## Compiti da svolgere
A – Secondo il brano sulla fibrillazione atriale, su quale rivista è stato pubblicato lo studio?
B – Traduci in inglese questa frase del brano sulla fibrillazione atriale: "L’associazione più alta s’è manifestata con l’uso concomitante di metanfetamina, la più bassa con quello della cannabis."
C – Indica se ciascuna affermazione concorda con il brano sulla fibrillazione atriale, rispondendo sì o no e citando le parole decisive: (i) lo studio ha esaminato ricoveri avvenuti fra il 2005 e il 2015; (ii) i casi legati alla cocaina erano più numerosi di quelli legati alla cannabis; (iii) chi ha fatto uso di più droghe ha mostrato un rischio di AF più basso.

Uno studio di revisione condotto fra gli abitanti della California ha analizzato i casi di ospedalizzazione a seguito di AF fra il 2005 e il 2015. Delle oltre 23 milioni di occorrenze (23˙561˙884 pazienti) 98˙271 erano correlate all’uso di metanfetamine, 48˙701 a quello di cocaina, 10˙032 ad oppiacei e 132˙834 all’uso di cannabis. In totale, stando ai risultati di questo studio, apparso a stampa a novembre 2022 su «European Heart Journal», il 4,2% dei pazienti ha sperimentato un evento di fibrillazione atriale coincidente con il consumo di dette sostanze psicotrope durante il periodo di osservazione. Per evidenziare il dato puro relativo all’incidenza di detti psicotropi sull’AF, i ricercatori hanno preventivamente isolato e valutato a parte, trasformandoli in coefficienti numerici, gli altri elementi che avrebbero potuto concorrere nell’episodicità sotto inchiesta. Ovvero hanno tenuto in debito conto le variabili demografiche (età, sesso, etnia e appartenenza sociale in base al reddito) quelle cliniche (ipertensione, dislipidemia, diabete mellito, malattie coronariche, insufficienza cardiaca congestizia, valvulopatie, obesità, apnea notturna ostruttiva e malattie renali croniche) e altre variabili modificabili al pari del consumo di droga (come il consumo di alcol e il vizio del fumo). I risultati finali hanno rivelato che l’uso di ciascuna sostanza psicotropa è associata a un aumento del rischio di fibrillazione atriale. L’associazione più alta s’è manifestata con l’uso concomitante di metanfetamina, la più bassa con quello della cannabis. Ovviamente, i soggetti che hanno attinto da più di una di queste droghe, hanno evidenziato un rischio maggiore di AF rispetto ai consumatori, abituali o saltuari, di una sola.

## I dati
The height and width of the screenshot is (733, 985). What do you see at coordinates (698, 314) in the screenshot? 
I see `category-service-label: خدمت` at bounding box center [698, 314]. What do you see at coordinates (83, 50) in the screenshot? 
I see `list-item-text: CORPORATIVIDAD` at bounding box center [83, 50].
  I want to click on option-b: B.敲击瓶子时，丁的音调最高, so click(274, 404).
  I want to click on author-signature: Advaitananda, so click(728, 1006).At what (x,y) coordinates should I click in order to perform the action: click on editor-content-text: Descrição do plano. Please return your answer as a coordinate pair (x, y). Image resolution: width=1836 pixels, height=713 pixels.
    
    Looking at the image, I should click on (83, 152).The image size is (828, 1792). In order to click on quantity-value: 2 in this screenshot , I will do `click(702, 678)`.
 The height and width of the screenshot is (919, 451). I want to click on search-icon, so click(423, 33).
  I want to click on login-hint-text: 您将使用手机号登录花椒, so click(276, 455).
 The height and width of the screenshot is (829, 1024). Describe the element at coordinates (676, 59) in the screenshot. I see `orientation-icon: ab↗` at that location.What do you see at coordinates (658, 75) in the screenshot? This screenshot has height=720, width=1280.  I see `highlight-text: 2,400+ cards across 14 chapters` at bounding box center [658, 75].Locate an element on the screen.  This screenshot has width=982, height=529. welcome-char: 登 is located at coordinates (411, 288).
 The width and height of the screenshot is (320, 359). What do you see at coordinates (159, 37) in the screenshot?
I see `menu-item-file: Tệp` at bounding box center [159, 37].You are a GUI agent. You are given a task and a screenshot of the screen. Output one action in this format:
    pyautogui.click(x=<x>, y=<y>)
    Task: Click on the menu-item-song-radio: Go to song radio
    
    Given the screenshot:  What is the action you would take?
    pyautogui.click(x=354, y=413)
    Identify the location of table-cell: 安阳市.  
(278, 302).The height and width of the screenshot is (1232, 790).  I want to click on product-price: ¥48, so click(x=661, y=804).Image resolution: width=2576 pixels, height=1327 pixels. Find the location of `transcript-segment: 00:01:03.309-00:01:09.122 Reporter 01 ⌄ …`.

## Risposte ai compiti
A – Su «European Heart Journal», a novembre 2022.

B – The strongest association appeared with concurrent use of methamphetamine, the weakest with that of cannabis.

C –
(i) Sì: «fra il 2005 e il 2015».
(ii) No: «48˙701 a quello di cocaina» e «132˙834 all’uso di cannabis».
(iii) No: «hanno evidenziato un rischio maggiore di AF rispetto ai consumatori, abituali o saltuari, di una sola».